Bundesgesetz vom 6. Juli 1961 über äußere Rechtsverhältnisse der Evangelischen Kirche.

Der Nationalrat hat beschlossen:

§ 1.

(1) Verfassungsbestimmung. Die Evangelische Kirche Augsburgischen und Helvetischen Bekenntnisses in Österreich sowie die in dieser zusammengeschlossene Evangelische Kirche Augsburgischen Bekenntnisses in Österreich und die Evangelische Kirche Helvetischen Bekenntnisses in Österreich — im folgenden sämtliche

„Evangelische Kirche" genannt — sind gesetzlich anerkannte Kirchen im Sinne des Artikels 15

des Staatsgrundgesetzes vom 21. Dezember 1867,

RGBl. Nr. 142, über die allgemeinen Rechte der Staatsbürger.

(2) Die Evangelische Kirche hat daher insbesondere folgende verfassungsgesetzlich gewährleistete Stellung:

I.

Die Evangelische Kirche genießt die Stellung einer Körperschaft des öffentlichen Rechts.

II.

Die Evangelische Kirche ordnet und verwaltet ihre inneren Angelegenheiten selbständig. Sie ist in Bekenntnis und Lehre und in deren Verkündigung sowie in der Seelsorge frei und unabhängig und hat das Recht der gemeinsamen

öffentlichen Religionsausübung.

Insbesondere ist sie berechtigt, selbständig für alle oder für einzelne ihrer Angehörigen allgemein oder im Einzelfall verbindliche Anordnungen zu treffen, die innere Angelegenheiten zum Gegenstand haben.

III.

Alle Akte der Gesetzgebung und Vollziehung,

die die Evangelische Kirche betreffen, haben den Grundsatz der Gleichheit vor dem Gesetz im Verhältnis zur rechtlichen und tatsächlichen Stellung der anderen gesetzlich anerkannten Kirchen und Religionsgesellschaften zu beachten.

IV.

Der Besitz und der Genuß ihrer für Kultus-,

Unterrichts- und Wohltätigkeitszwecke bestimmten Anstalten, Stiftungen und Fonds ist der Evangelischen Kirche gewährleistet.

V.

______________________________

> [Die Aufgaben]:
1. Welche Stellung genießt die Evangelische Kirche laut Punkt I des Textauszugs?
2. Wie lautet der Textauszug von „Bundesgesetz vom 6." bis „Rechte der Staatsbürger."? Gib diese Stelle wortgetreu zurück.
3. Wie lässt sich der Absatz im Textauszug, der mit „Die Evangelische Kirche ordnet und verwaltet" beginnt, als knappe Liste wiedergeben, ohne seine wesentlichen Aussagen zu verlieren?

______________________________

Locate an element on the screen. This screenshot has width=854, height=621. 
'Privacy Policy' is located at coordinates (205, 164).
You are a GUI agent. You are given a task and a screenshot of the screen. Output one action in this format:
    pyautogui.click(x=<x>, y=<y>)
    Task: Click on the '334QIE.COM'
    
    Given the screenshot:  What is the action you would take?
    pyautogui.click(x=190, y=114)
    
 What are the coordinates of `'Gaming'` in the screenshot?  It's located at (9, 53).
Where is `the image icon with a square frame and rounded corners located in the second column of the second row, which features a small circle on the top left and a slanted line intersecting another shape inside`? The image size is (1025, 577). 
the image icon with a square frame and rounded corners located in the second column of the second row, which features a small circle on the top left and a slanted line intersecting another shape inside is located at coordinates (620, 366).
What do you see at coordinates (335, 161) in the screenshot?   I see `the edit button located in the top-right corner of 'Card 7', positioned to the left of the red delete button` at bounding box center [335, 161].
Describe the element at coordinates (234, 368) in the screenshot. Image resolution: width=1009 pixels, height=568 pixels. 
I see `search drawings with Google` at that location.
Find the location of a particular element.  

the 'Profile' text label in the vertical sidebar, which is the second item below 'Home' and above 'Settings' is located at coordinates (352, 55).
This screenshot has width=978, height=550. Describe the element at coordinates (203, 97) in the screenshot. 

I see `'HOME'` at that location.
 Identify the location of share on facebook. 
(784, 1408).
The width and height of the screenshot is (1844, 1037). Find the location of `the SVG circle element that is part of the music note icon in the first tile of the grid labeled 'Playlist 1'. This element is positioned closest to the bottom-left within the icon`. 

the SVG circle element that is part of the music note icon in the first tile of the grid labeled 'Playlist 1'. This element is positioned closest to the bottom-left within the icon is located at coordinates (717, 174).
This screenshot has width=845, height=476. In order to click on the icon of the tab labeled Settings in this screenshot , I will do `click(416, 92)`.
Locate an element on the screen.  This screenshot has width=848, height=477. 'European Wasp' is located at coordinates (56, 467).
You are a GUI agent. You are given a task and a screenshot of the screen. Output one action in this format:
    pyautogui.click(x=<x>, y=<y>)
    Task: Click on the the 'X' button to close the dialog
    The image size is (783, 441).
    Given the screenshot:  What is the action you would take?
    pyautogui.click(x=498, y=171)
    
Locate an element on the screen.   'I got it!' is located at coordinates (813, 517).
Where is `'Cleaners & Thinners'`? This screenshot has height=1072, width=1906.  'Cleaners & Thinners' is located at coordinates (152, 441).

______________________________

> [Die Antworten]:
1. Die Stellung einer Körperschaft des öffentlichen Rechts.

2.
Bundesgesetz vom 6. Juli 1961 über äußere Rechtsverhältnisse der Evangelischen Kirche.

Der Nationalrat hat beschlossen:

§ 1.

(1) Verfassungsbestimmung. Die Evangelische Kirche Augsburgischen und Helvetischen Bekenntnisses in Österreich sowie die in dieser zusammengeschlossene Evangelische Kirche Augsburgischen Bekenntnisses in Österreich und die Evangelische Kirche Helvetischen Bekenntnisses in Österreich — im folgenden sämtliche

„Evangelische Kirche" genannt — sind gesetzlich anerkannte Kirchen im Sinne des Artikels 15

des Staatsgrundgesetzes vom 21. Dezember 1867,

RGBl. Nr. 142, über die allgemeinen Rechte der Staatsbürger.

3.
- Sie ordnet und verwaltet ihre inneren Angelegenheiten selbständig.
- Sie ist in Bekenntnis, Lehre, deren Verkündigung und Seelsorge frei und unabhängig.
- Sie hat das Recht der gemeinsamen öffentlichen Religionsausübung.